*THE TASK*. Reproduce each record exactly, but exclude every picture.
- Opening Delimiter -
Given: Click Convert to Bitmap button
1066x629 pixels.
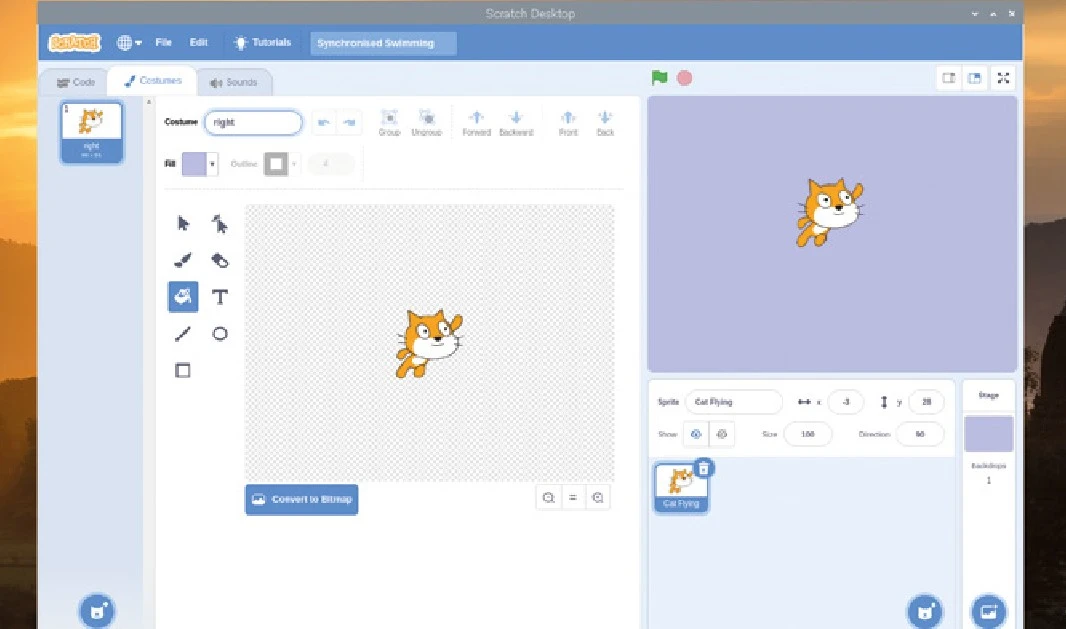Looking at the screenshot, I should pyautogui.click(x=301, y=499).
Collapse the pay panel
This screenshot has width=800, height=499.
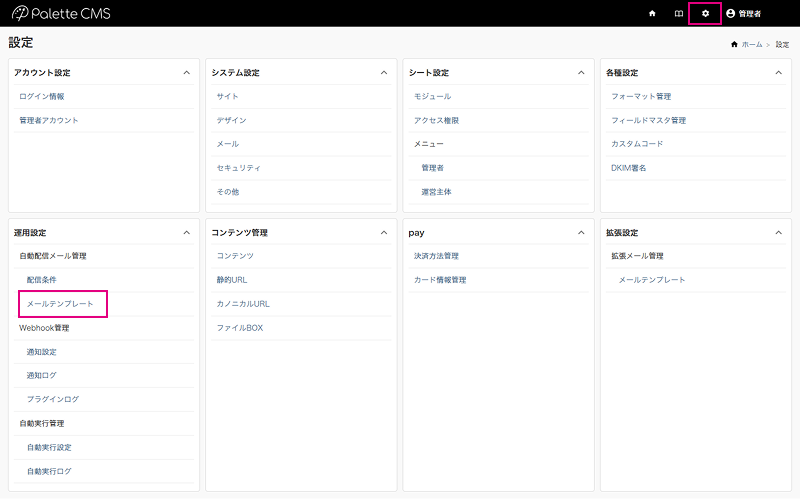click(581, 232)
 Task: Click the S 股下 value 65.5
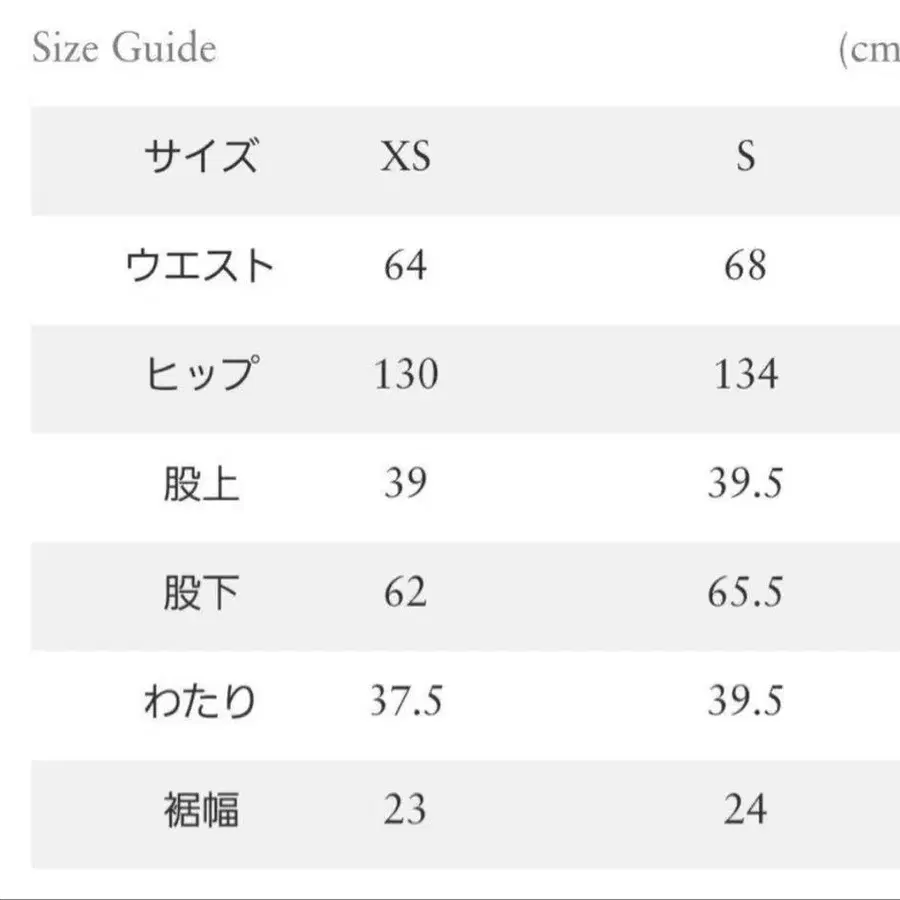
- Closing Delimiter -
*WRITTEN ANSWER*.
Given: Click Convert to Bitmap button
1066x629 pixels.
Looking at the screenshot, I should pyautogui.click(x=301, y=499).
Collapse the pay panel
This screenshot has width=800, height=499.
click(581, 232)
 Task: Click the S 股下 value 65.5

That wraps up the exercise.